Silverton Mountain isn’t like any other place you’ve skied in the U.S. For one thing, there’s a limit of about 80 visitors a day. And despite receiving a ton of press since opening in 2002 as a lift-served, guided, and expert-only ski area, the southern Colorado resort seems on track to stay unwrecked by the powder-hungry masses. Silverton’s ungroomed atmosphere, steep slopes, and restricted access provide sweet backcountry skiing at $100 to $180 per day—much cheaper than heli-skiing.
Getting to Silverton is an adventure in itself. The best course is via Continental’s Saturday-only direct flight from Newark to Montrose. From there, it’s 60 miles of white-knuckle driving, including 26 on the narrow, unguarded, 2,000-foot-vertical-drop road bisecting Red Mountain Pass.
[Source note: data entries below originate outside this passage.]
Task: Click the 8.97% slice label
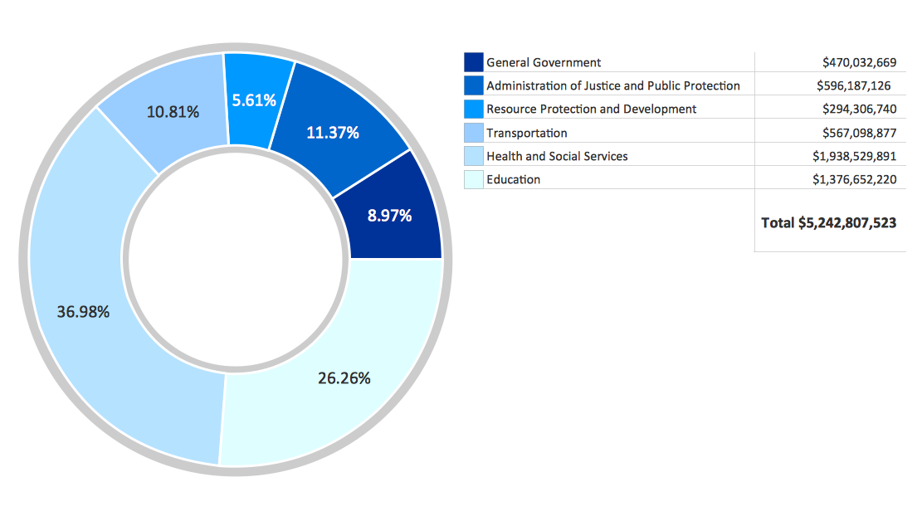coord(389,216)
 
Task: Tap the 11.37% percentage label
coord(332,132)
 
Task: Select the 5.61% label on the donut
coord(254,100)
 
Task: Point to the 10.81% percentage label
coord(173,111)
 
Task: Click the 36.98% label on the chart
coord(83,312)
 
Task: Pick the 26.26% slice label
coord(344,378)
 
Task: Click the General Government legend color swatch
coord(474,62)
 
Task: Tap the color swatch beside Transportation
coord(474,133)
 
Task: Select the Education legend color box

At the mountain, the fifties ambience is at once charming and alarming. A wood-stove-heated Quonset hut that’s outfitted with folding chairs and bus-seat “sofas” doubles as base lodge and après-ski bar. An old bus holds the avalanche beacons, shovels, and probes every skier is required to carry. There are two outhouses and no running water, so you need to bring your own water and hot thermos or buy them on the mountain.
After the morning check-in and outfitting, the guides divide skiers into groups of eight. For the most control over your experience, it’s best to bring your own group. Failing that, you can have a guide to yourself for $425. While many skiers bring their own powder boards, on big powder days, it’s worth it to rent a pair of Silverton’s “super-fat” K2 skis for that great floaty feeling.
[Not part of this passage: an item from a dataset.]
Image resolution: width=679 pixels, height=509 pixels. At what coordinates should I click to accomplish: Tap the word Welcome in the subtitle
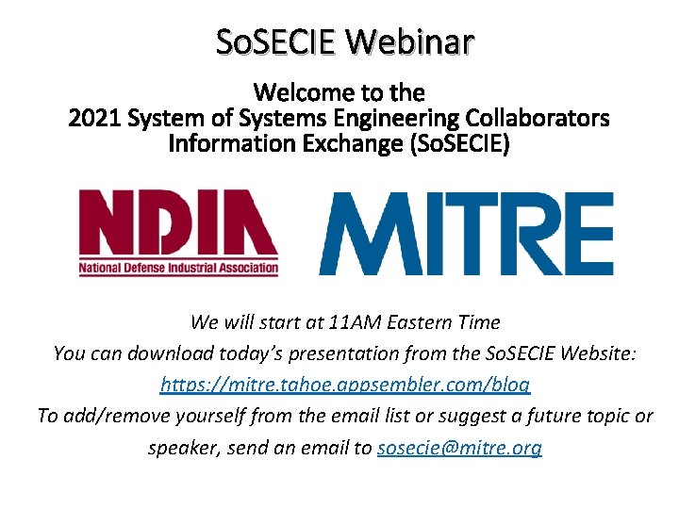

Runs vary depending on the day, quality and number of skiers, and avalanche-blasting activity. As advertised, the mountain is consistently steep, but it’s really the lack of slope grooming and maintenance that creates the feeling of extreme backcountry conditions: There are lots of exposed rocks and roots. The situation can get serious very quickly, although no one has been caught in an avalanche yet. For most people, even very good riders, the hiking required to get to the outlying trails at over 12,000 feet is enough to make the four-to-six runs feel like a full day.
The low-cost accommodations and laid-back vibe of tiny Silverton lend a bohemian feeling. The best bets for a nice room with breakfast and wireless Internet are the Inn of the Rockies at the Alma House (from $89; 970-387-5336), or the Bent Elbow (from $50; 970-387-5775). If you want something cheaper, the Triangle Motel is no-frills (from $35; 970-387-5780), and all rooms are nonsmoking.
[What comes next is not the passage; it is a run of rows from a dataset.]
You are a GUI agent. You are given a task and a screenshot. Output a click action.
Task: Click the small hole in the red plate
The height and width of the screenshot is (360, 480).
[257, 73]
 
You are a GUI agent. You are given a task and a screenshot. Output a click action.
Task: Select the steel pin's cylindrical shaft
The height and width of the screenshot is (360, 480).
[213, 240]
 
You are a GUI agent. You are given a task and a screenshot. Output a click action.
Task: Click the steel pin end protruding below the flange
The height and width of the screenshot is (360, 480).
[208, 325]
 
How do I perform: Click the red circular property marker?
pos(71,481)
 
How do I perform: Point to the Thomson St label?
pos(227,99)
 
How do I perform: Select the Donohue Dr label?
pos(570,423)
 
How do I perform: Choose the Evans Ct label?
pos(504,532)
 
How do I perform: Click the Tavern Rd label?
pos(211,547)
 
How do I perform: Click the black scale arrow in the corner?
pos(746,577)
If you don’t stay at a B&B, try the delicious steak and eggs at the Brown Bear Café—and be sure to fill your thermos at the coffee shop at Mobius bike repair. For carb loading, try Pasta la Vista. There are fireside tables and savory, slow-roasted prime rib at the Pickle Barrel.
Since there are only around 475 residents, every bar is a locals’ hangout. The tiny one in the back of the Pickle Barrel makes for a cozy retreat; at the old-West Gold King Saloon and Miner’s Tavern, it’s a sure bet that you’ll meet a few guides and fellow skiers talking about the day’s runs.
NOT TO BE MISSED . . .
With a daily cap of 80 visitors through the end of March—it increases to 475 after that—Silverton sells out weeks, if not months, in advance. Call now to reserve a slot for spring skiing (970-387-5706). Conditions should be good at least through May—and with this year’s record snowfalls, locals are hoping the season will last well into June.
Acclimate to Silverton’s altitude by heli-skiing near Telluride or Snowcat skiing near Durango. Contact Helitrax (866-435-4754) or the San Juan
Ski Company (970-259-9671).
From March 31 until the end of the season, Silverton will open selected areas to unguided skiers and snowboarders at less than the cost of the guided plan.
If you want a unique ski, try ScottyBob’s Handcrafted Skis factory, known for the wood-veneered BobTail skis that are starting to get wider exposure.